| name | supervisor-api |
| description | Replace the client-side agent loop with Databricks Supervisor API (hosted tools + client-side function tools). Use when: (1) User asks about Supervisor API, (2) User wants Databricks to run the agent loop server-side, (3) Connecting Genie spaces, UC functions, agent endpoints, or MCP servers as hosted tools, (4) Mixing client-side function tools (Python callables your app executes) with hosted tools. |
Use the Databricks Supervisor API
The Supervisor API lets Databricks run the tool-selection and synthesis loop server-side. Instead of your agent managing tool calls and looping, you declare hosted tools and call responses.create() — Databricks handles the rest. You can also declare client-side function tools (Python callables your app executes) alongside hosted tools in the same request.
When to Use
Use the Supervisor API when you want to:
- Connect Genie spaces, UC functions, Knowledge Assistants, or MCP servers without managing the agent loop yourself
- Mix client-side function tools (your own Python callables) with hosted tools in the same request
- Choose models at runtime and control which tools are used per request
- Offload tool orchestration to Databricks while iterating on your agent
Limitations:
- Inference parameters (e.g.,
temperature, top_p) are not supported when tools are passed
stream and background cannot both be true in the same request
- Background mode requests have a maximum execution time of 30 minutes
Step 1: Install databricks-openai
Add to pyproject.toml if not already present:
[project]
dependencies = [
...
"databricks-openai>=0.14.0",
"databricks-sdk>=0.55.0",
]
Then run uv sync.
Step 2: Declare Tools
Define your tools as a list of dicts. Run uv run discover-tools to find available hosted resources in your workspace.
TOOLS = [
{
"type": "genie_space",
"genie_space": {
"id": "<genie-space-id>",
"description": "Query sales data using natural language",
},
},
{
"type": "uc_function",
"uc_function": {
"name": "<catalog>.<schema>.<function_name>",
"description": "Executes a custom UC function",
},
},
{
"type": "knowledge_assistant",
"knowledge_assistant": {
"knowledge_assistant_id": "<ka-id>",
"description": "Answers questions from internal documentation",
},
},
{
"type": "uc_connection",
"uc_connection": {
"name": "<uc-connection-name>",
"description": "Searches the web for current information",
},
},
{
"type": "app",
"app": {
"name": "<databricks-app-name>",
"description": "Custom application or MCP server endpoint",
},
},
{
"type": "function",
"name": "<client-side-function>",
"description": "<description of what this function does>",
"parameters": {
"type": "object",
"properties": {"<param>": {"type": "string"}},
"required": ["<param>"],
"additionalProperties": False,
},
},
]
Step 3: Update agent_server/agent.py
Replace your existing invoke/stream handlers with the Supervisor API pattern. Remove any MCP client setup, LangGraph agents, or OpenAI Agents SDK runner code — the Supervisor API replaces the client-side loop entirely.

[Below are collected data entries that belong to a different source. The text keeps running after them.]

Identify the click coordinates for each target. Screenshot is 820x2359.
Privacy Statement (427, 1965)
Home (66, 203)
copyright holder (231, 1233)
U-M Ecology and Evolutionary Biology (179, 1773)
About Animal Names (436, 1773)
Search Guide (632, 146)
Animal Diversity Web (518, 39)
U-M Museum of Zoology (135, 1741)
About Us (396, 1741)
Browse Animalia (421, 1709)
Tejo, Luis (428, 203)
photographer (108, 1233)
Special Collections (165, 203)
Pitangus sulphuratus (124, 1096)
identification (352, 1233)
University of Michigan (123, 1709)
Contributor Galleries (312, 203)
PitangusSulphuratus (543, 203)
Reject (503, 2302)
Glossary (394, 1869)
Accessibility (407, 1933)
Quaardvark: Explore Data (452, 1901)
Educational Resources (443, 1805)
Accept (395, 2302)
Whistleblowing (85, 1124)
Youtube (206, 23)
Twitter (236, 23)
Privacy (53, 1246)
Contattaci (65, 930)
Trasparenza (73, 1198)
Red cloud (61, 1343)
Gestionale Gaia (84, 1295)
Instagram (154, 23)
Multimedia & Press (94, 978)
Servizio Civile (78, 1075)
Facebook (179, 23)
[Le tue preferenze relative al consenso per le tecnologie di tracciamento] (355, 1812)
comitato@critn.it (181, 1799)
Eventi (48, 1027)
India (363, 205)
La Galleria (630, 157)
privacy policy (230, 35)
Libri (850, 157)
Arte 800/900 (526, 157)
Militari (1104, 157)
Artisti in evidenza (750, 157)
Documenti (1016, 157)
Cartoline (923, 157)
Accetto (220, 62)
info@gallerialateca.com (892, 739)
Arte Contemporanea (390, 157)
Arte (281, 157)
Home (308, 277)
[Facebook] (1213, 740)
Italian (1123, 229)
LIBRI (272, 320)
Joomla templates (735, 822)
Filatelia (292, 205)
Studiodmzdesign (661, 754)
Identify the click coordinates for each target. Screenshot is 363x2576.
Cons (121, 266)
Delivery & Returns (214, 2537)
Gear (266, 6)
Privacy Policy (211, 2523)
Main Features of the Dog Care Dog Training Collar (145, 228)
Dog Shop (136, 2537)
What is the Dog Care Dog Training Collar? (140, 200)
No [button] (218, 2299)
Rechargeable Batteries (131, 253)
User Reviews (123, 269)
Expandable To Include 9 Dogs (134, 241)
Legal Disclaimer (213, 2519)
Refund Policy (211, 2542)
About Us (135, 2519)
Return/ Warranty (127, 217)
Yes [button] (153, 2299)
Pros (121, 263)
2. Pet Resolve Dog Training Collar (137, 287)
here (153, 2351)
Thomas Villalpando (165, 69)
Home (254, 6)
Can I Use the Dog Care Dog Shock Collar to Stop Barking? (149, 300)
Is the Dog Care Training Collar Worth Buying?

use_ai_gateway=True automatically resolves the correct AI Gateway endpoint for the workspace.
Authentication options:
- OBO (recommended): Pass
workspace_client=get_user_workspace_client() per-request so tools run as the requesting user. The app must request the appropriate OAuth scopes in app.yaml. Grant tool resource permissions to users, not the service principal.
- Service principal: Pass
workspace_client=WorkspaceClient() (or omit it) to run tools as the app's service principal. Grant each hosted tool's resource permissions in databricks.yml (Step 4).
Client-side function tools execute in your application code, so they need no Databricks-side permissions; instead, you implement the function and run it on each turn (see "Client-Side Function Tools" below).
import os
import logging
import mlflow
from databricks_openai import DatabricksOpenAI
from mlflow import MlflowClient
from mlflow.genai.agent_server import invoke, stream
from mlflow.tracing import get_tracing_context_headers_for_http_request
from mlflow.types.responses import (
ResponsesAgentRequest,
ResponsesAgentResponse,
)
from agent_server.utils import get_session_id, get_user_workspace_client
mlflow.openai.autolog()
logger = logging.getLogger(__name__)
MODEL = "databricks-claude-sonnet-4-5"
TOOLS = [...]
def _get_trace_destination() -> dict | None:
experiment_id = os.environ.get("MLFLOW_EXPERIMENT_ID")
if not experiment_id:
return None
try:
trace_location = MlflowClient().get_experiment(experiment_id).trace_location
if trace_location is None or not hasattr(trace_location, "catalog_name"):
return None
dest = {
"catalog_name": trace_location.catalog_name,
"schema_name": trace_location.schema_name,
}
if trace_location.table_prefix is not None:
dest["table_prefix"] = trace_location.table_prefix
return dest
except Exception:
logger.warning("Could not resolve trace destination, tracing disabled.", exc_info=True)
return None
_TRACE_DESTINATION = _get_trace_destination()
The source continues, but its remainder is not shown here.